◆ Task brief ◆
From the first line to the last, write out the material exactly.

◆ Records shown ◆
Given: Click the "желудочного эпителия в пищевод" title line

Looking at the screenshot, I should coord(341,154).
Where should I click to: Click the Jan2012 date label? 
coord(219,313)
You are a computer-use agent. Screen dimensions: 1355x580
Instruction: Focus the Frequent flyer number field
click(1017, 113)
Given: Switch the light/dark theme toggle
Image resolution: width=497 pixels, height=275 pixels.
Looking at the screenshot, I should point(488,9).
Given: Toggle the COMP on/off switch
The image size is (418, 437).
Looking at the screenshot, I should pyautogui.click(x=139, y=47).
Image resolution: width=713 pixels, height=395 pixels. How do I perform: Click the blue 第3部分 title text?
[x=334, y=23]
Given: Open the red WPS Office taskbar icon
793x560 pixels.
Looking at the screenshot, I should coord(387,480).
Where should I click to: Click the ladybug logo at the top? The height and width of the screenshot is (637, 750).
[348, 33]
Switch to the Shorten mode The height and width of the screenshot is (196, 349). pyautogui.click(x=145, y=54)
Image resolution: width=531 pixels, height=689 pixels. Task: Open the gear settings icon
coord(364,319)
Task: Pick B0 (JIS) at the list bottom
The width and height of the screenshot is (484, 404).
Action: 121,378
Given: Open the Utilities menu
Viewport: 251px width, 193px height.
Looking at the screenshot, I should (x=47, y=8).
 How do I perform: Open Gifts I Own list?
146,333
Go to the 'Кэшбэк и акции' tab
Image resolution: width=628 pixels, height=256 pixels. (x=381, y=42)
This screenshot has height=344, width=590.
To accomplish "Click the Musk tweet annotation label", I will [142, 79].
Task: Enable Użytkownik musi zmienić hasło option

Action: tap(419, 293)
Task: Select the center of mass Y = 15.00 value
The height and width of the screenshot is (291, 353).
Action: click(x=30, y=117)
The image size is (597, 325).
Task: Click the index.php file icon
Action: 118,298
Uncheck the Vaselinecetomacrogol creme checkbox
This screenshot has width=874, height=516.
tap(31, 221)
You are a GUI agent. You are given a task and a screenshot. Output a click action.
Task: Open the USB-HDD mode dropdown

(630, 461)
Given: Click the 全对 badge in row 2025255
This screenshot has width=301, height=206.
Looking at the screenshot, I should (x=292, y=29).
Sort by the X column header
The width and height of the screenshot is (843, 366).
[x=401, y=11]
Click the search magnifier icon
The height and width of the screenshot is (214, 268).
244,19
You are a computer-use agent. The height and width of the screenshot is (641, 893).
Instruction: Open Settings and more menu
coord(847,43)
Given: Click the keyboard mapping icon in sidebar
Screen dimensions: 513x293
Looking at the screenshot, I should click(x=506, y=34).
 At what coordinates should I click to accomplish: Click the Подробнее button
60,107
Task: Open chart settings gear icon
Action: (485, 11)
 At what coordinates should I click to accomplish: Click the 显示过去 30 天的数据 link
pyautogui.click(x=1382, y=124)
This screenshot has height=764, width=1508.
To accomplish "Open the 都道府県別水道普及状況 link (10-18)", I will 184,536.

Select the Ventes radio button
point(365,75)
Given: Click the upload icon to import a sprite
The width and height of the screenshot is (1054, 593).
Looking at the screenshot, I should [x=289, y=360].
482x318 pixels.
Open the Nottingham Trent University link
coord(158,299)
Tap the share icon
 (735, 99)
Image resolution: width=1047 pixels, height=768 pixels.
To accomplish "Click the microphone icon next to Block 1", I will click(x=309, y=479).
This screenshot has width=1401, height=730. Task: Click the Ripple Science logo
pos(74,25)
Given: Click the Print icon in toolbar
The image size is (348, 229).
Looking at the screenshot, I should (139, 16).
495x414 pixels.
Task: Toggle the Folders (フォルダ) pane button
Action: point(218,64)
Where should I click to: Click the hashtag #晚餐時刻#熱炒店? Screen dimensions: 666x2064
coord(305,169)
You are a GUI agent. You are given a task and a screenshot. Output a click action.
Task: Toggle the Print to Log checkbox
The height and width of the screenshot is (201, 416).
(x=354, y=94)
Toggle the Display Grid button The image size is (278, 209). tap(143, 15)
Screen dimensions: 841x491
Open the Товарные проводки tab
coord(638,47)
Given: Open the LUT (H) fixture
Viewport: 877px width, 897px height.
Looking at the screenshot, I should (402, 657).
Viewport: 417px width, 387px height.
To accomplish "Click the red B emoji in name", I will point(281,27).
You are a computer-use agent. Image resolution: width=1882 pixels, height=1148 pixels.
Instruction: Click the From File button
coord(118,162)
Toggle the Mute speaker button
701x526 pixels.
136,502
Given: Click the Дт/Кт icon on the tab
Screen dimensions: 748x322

◆ Task solution ◆
Given: Click the "желудочного эпителия в пищевод" title line

Looking at the screenshot, I should coord(341,154).
Where should I click to: Click the Jan2012 date label? 
coord(219,313)
You are a computer-use agent. Screen dimensions: 1355x580
Instruction: Focus the Frequent flyer number field
click(1017, 113)
Given: Switch the light/dark theme toggle
Image resolution: width=497 pixels, height=275 pixels.
Looking at the screenshot, I should point(488,9).
Given: Toggle the COMP on/off switch
The image size is (418, 437).
Looking at the screenshot, I should pyautogui.click(x=139, y=47).
Image resolution: width=713 pixels, height=395 pixels. How do I perform: Click the blue 第3部分 title text?
[x=334, y=23]
Given: Open the red WPS Office taskbar icon
793x560 pixels.
Looking at the screenshot, I should coord(387,480).
Where should I click to: Click the ladybug logo at the top? The height and width of the screenshot is (637, 750).
[348, 33]
Switch to the Shorten mode The height and width of the screenshot is (196, 349). pyautogui.click(x=145, y=54)
Image resolution: width=531 pixels, height=689 pixels. Task: Open the gear settings icon
coord(364,319)
Task: Pick B0 (JIS) at the list bottom
The width and height of the screenshot is (484, 404).
Action: 121,378
Given: Open the Utilities menu
Viewport: 251px width, 193px height.
Looking at the screenshot, I should (x=47, y=8).
 How do I perform: Open Gifts I Own list?
146,333
Go to the 'Кэшбэк и акции' tab
Image resolution: width=628 pixels, height=256 pixels. (x=381, y=42)
This screenshot has height=344, width=590.
To accomplish "Click the Musk tweet annotation label", I will [142, 79].
Task: Enable Użytkownik musi zmienić hasło option

Action: tap(419, 293)
Task: Select the center of mass Y = 15.00 value
The height and width of the screenshot is (291, 353).
Action: click(x=30, y=117)
The image size is (597, 325).
Task: Click the index.php file icon
Action: 118,298
Uncheck the Vaselinecetomacrogol creme checkbox
This screenshot has width=874, height=516.
tap(31, 221)
You are a GUI agent. You are given a task and a screenshot. Output a click action.
Task: Open the USB-HDD mode dropdown

(630, 461)
Given: Click the 全对 badge in row 2025255
This screenshot has width=301, height=206.
Looking at the screenshot, I should (x=292, y=29).
Sort by the X column header
The width and height of the screenshot is (843, 366).
[x=401, y=11]
Click the search magnifier icon
The height and width of the screenshot is (214, 268).
244,19
You are a computer-use agent. The height and width of the screenshot is (641, 893).
Instruction: Open Settings and more menu
coord(847,43)
Given: Click the keyboard mapping icon in sidebar
Screen dimensions: 513x293
Looking at the screenshot, I should click(x=506, y=34).
 At what coordinates should I click to accomplish: Click the Подробнее button
60,107
Task: Open chart settings gear icon
Action: (485, 11)
 At what coordinates should I click to accomplish: Click the 显示过去 30 天的数据 link
pyautogui.click(x=1382, y=124)
This screenshot has height=764, width=1508.
To accomplish "Open the 都道府県別水道普及状況 link (10-18)", I will 184,536.

Select the Ventes radio button
point(365,75)
Given: Click the upload icon to import a sprite
The width and height of the screenshot is (1054, 593).
Looking at the screenshot, I should [x=289, y=360].
482x318 pixels.
Open the Nottingham Trent University link
coord(158,299)
Tap the share icon
 (735, 99)
Image resolution: width=1047 pixels, height=768 pixels.
To accomplish "Click the microphone icon next to Block 1", I will click(x=309, y=479).
This screenshot has width=1401, height=730. Task: Click the Ripple Science logo
pos(74,25)
Given: Click the Print icon in toolbar
The image size is (348, 229).
Looking at the screenshot, I should (139, 16).
495x414 pixels.
Task: Toggle the Folders (フォルダ) pane button
Action: point(218,64)
Where should I click to: Click the hashtag #晚餐時刻#熱炒店? Screen dimensions: 666x2064
coord(305,169)
You are a GUI agent. You are given a task and a screenshot. Output a click action.
Task: Toggle the Print to Log checkbox
The height and width of the screenshot is (201, 416).
(x=354, y=94)
Toggle the Display Grid button The image size is (278, 209). tap(143, 15)
Screen dimensions: 841x491
Open the Товарные проводки tab
coord(638,47)
Given: Open the LUT (H) fixture
Viewport: 877px width, 897px height.
Looking at the screenshot, I should (402, 657).
Viewport: 417px width, 387px height.
To accomplish "Click the red B emoji in name", I will point(281,27).
You are a computer-use agent. Image resolution: width=1882 pixels, height=1148 pixels.
Instruction: Click the From File button
coord(118,162)
Toggle the Mute speaker button
701x526 pixels.
136,502
Given: Click the Дт/Кт icon on the tab
Screen dimensions: 748x322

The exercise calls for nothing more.